▶ **Trecho citado**:

Na zona norte de São Paulo, a menos de 30 metros da construção da última etapa do Rodoanel, uma nova ocupação emerge pelas mãos de um grupo de sem-teto.

No sentido contrário das obras da futura rodovia, a invasão do MTST (Movimento dos Trabalhadores Sem-Teto) toma um pedaço do Jardim Corisco, onde as desapropriações de casas deram a tônica nos últimos anos.

A área é particular, e os barracos chegaram a ser retirados há duas semanas, quando eles dizem que a Guarda Civil Metropolitana os obrigou a sair do terreno de quase mil metros quadrados. Após 24 horas, as lonas voltaram.

Enquanto a Folha visitava a região, mais moradores do bairro chegavam. Carregavam pedaços de bambu para os barracos –montados em menos de duas horas.

Nos fundos desse terreno, margeado por um pequeno rio, um grupo carpia e derrubava parte do mato. Outros carregavam sofás, colchões, tapetes e televisões.

Entre eles, Leandro Bezerra, 25. Desempregado, ele e a mulher, grávida de seis meses, dividem há pouco mais de uma semana um espaço de cinco metros quadrados. "Não dá para pagar aluguel e viver, por isso viemos para cá."

Nem mesmo o viaduto que deve passar por onde hoje está o canteiro de obras ao lado o desanima. "Com viaduto, sem, não importa, o que importa é ter onde morar e criar meu filho", completa.

Dividida em dois lotes com cerca de 150 barracos, a área tem uma cozinha coletiva, luz elétrica puxada dos postes e contagem dos moradores duas vezes por dia.

A proximidade com as obras do trecho norte do Rodoanel é tão grande que entre sem-teto e operários a convivência se dá naturalmente.

Vez por outra, um homem uniformizado aparece em meio à ocupação, se dirige à cozinha coletiva e ali mesmo toma seu café. "São trabalhadores como todo mundo aqui. Quem é pobre se ajuda", diz Cláudia Regina da Silva, uma das coordenadoras do local.

O que em outros bairros poderia causar apreensão na vizinhança, por ali, com poucas exceções, é visto com bons olhos. "Isso era um horror. Era só mato e estupradores", diz o aposentado Iran Ortega, 69, morador do Jardim Corisco.

"Está bem no caminho das crianças que saem de tarde da aula. Com a ocupação, todos ficam mais seguros."

Ao contrário de alguns de seus vizinhos, o aposentado não está ali para se instalar. Passa os dias ajudando quem quer se mudar. "Ajudo porque o que eles estão passando agora, não ter onde viver, eu também já passei", afirma.

Editoria de Arte/Folhapress

INCERTEZAS

Os sem-teto reivindicam que a área seja desapropriada para a construção de moradias do Minha Casa, Minha Vida, o programa federal de habitação. Sabem, no entanto, que a incerteza deve acompanhá-los enquanto o imbróglio jurídico não se resolver.

▶ **Pedido escrito**:
Segundo o trecho citado sobre a ocupação do MTST perto do Rodoanel, quantos barracos há na área ocupada?

▶ **Material fornecido**:
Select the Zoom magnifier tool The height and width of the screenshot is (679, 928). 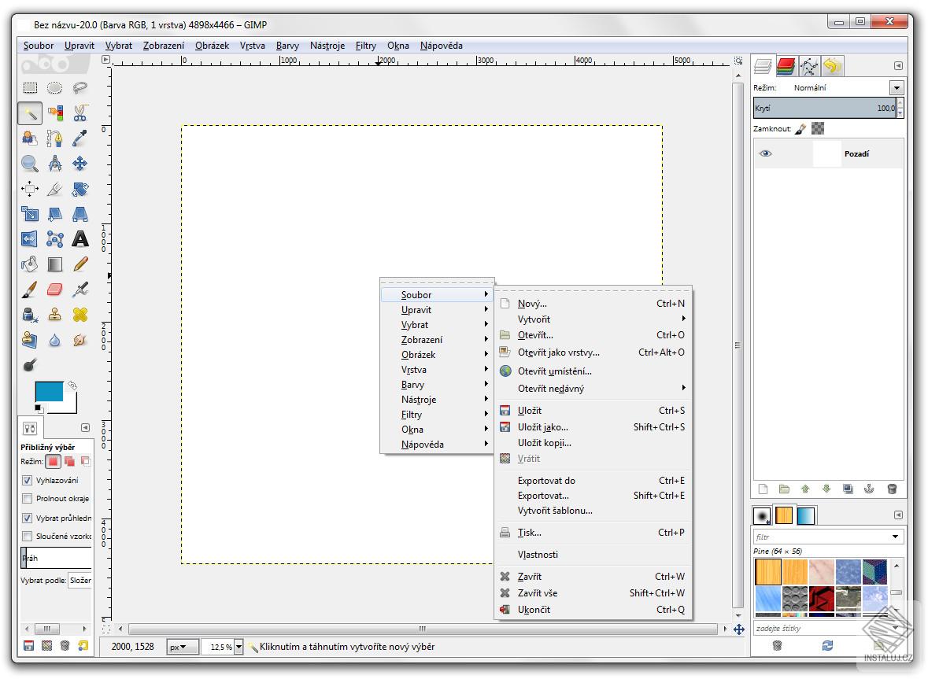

▶ **Resultado da tarefa**:
Há cerca de 150 barracos, divididos em dois lotes.